--- Record set ---

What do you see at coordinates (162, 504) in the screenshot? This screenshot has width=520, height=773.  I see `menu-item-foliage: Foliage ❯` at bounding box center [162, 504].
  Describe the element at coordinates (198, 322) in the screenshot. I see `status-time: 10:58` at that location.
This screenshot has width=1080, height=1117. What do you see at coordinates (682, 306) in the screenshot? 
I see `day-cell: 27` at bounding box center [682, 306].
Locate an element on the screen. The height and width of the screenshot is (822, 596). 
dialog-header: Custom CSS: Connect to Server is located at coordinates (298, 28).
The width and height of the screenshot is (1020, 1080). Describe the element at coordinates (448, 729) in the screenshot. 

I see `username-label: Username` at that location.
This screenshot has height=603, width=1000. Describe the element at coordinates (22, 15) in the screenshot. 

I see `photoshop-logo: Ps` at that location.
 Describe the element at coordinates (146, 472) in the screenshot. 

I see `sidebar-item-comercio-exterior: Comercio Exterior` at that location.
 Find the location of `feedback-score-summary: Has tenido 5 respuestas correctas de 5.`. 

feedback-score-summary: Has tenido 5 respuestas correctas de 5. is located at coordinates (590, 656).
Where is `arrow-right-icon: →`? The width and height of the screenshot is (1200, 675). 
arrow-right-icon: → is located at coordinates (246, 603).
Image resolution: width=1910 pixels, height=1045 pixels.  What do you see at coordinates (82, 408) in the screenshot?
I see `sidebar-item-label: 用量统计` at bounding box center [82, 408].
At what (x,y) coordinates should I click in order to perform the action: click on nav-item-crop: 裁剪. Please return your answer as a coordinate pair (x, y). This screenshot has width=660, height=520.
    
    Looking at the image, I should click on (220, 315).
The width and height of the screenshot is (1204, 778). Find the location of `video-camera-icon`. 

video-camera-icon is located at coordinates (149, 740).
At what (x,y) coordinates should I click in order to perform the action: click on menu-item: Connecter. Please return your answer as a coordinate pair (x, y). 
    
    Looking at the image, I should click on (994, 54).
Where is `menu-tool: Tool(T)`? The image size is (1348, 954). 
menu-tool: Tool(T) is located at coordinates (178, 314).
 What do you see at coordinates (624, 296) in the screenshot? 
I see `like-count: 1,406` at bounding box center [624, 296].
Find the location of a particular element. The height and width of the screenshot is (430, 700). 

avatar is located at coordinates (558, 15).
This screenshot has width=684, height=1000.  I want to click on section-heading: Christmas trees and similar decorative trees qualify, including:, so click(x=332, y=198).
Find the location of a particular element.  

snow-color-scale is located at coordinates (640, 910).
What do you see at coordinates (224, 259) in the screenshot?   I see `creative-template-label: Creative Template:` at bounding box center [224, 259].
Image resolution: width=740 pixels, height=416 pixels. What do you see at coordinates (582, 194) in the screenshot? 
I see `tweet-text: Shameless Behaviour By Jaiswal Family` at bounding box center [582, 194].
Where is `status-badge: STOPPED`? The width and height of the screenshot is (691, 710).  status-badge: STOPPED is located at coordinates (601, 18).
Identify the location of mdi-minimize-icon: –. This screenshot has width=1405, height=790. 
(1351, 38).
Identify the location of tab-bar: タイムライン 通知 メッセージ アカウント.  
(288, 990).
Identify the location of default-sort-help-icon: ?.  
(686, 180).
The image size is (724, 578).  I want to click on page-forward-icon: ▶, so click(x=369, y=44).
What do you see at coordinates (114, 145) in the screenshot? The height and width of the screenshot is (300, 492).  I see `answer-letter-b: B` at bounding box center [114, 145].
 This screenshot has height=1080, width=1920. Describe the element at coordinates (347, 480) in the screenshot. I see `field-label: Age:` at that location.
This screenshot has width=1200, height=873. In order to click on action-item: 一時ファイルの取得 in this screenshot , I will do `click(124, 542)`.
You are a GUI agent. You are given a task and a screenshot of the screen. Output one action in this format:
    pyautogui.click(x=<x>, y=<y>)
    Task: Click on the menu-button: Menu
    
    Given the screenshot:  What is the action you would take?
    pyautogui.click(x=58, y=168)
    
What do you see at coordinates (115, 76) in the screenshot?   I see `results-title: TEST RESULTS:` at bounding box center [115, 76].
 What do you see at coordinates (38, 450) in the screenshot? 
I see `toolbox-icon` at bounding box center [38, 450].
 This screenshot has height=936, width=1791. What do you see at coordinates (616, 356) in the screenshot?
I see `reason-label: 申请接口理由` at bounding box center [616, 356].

---

What you have to do – Could you retype every one of the lines above, word for word and in the same order?

Answer to the exercise –
What do you see at coordinates (162, 504) in the screenshot? This screenshot has width=520, height=773.  I see `menu-item-foliage: Foliage ❯` at bounding box center [162, 504].
  Describe the element at coordinates (198, 322) in the screenshot. I see `status-time: 10:58` at that location.
This screenshot has width=1080, height=1117. What do you see at coordinates (682, 306) in the screenshot? 
I see `day-cell: 27` at bounding box center [682, 306].
Locate an element on the screen. The height and width of the screenshot is (822, 596). 
dialog-header: Custom CSS: Connect to Server is located at coordinates (298, 28).
The width and height of the screenshot is (1020, 1080). Describe the element at coordinates (448, 729) in the screenshot. 

I see `username-label: Username` at that location.
This screenshot has height=603, width=1000. Describe the element at coordinates (22, 15) in the screenshot. 

I see `photoshop-logo: Ps` at that location.
 Describe the element at coordinates (146, 472) in the screenshot. 

I see `sidebar-item-comercio-exterior: Comercio Exterior` at that location.
 Find the location of `feedback-score-summary: Has tenido 5 respuestas correctas de 5.`. 

feedback-score-summary: Has tenido 5 respuestas correctas de 5. is located at coordinates (590, 656).
Where is `arrow-right-icon: →`? The width and height of the screenshot is (1200, 675). 
arrow-right-icon: → is located at coordinates (246, 603).
Image resolution: width=1910 pixels, height=1045 pixels.  What do you see at coordinates (82, 408) in the screenshot?
I see `sidebar-item-label: 用量统计` at bounding box center [82, 408].
At what (x,y) coordinates should I click in order to perform the action: click on nav-item-crop: 裁剪. Please return your answer as a coordinate pair (x, y). This screenshot has width=660, height=520.
    
    Looking at the image, I should click on (220, 315).
The width and height of the screenshot is (1204, 778). Find the location of `video-camera-icon`. 

video-camera-icon is located at coordinates (149, 740).
At what (x,y) coordinates should I click in order to perform the action: click on menu-item: Connecter. Please return your answer as a coordinate pair (x, y). 
    
    Looking at the image, I should click on (994, 54).
Where is `menu-tool: Tool(T)`? The image size is (1348, 954). 
menu-tool: Tool(T) is located at coordinates (178, 314).
 What do you see at coordinates (624, 296) in the screenshot? 
I see `like-count: 1,406` at bounding box center [624, 296].
Find the location of a particular element. The height and width of the screenshot is (430, 700). 

avatar is located at coordinates (558, 15).
This screenshot has width=684, height=1000.  I want to click on section-heading: Christmas trees and similar decorative trees qualify, including:, so click(x=332, y=198).
Find the location of a particular element.  

snow-color-scale is located at coordinates (640, 910).
What do you see at coordinates (224, 259) in the screenshot?   I see `creative-template-label: Creative Template:` at bounding box center [224, 259].
Image resolution: width=740 pixels, height=416 pixels. What do you see at coordinates (582, 194) in the screenshot? 
I see `tweet-text: Shameless Behaviour By Jaiswal Family` at bounding box center [582, 194].
Where is `status-badge: STOPPED`? The width and height of the screenshot is (691, 710).  status-badge: STOPPED is located at coordinates (601, 18).
Identify the location of mdi-minimize-icon: –. This screenshot has width=1405, height=790. 
(1351, 38).
Identify the location of tab-bar: タイムライン 通知 メッセージ アカウント.  
(288, 990).
Identify the location of default-sort-help-icon: ?.  
(686, 180).
The image size is (724, 578).  I want to click on page-forward-icon: ▶, so click(x=369, y=44).
What do you see at coordinates (114, 145) in the screenshot? The height and width of the screenshot is (300, 492).  I see `answer-letter-b: B` at bounding box center [114, 145].
 This screenshot has height=1080, width=1920. Describe the element at coordinates (347, 480) in the screenshot. I see `field-label: Age:` at that location.
This screenshot has width=1200, height=873. In order to click on action-item: 一時ファイルの取得 in this screenshot , I will do `click(124, 542)`.
You are a GUI agent. You are given a task and a screenshot of the screen. Output one action in this format:
    pyautogui.click(x=<x>, y=<y>)
    Task: Click on the menu-button: Menu
    
    Given the screenshot:  What is the action you would take?
    pyautogui.click(x=58, y=168)
    
What do you see at coordinates (115, 76) in the screenshot?   I see `results-title: TEST RESULTS:` at bounding box center [115, 76].
 What do you see at coordinates (38, 450) in the screenshot? 
I see `toolbox-icon` at bounding box center [38, 450].
 This screenshot has height=936, width=1791. What do you see at coordinates (616, 356) in the screenshot?
I see `reason-label: 申请接口理由` at bounding box center [616, 356].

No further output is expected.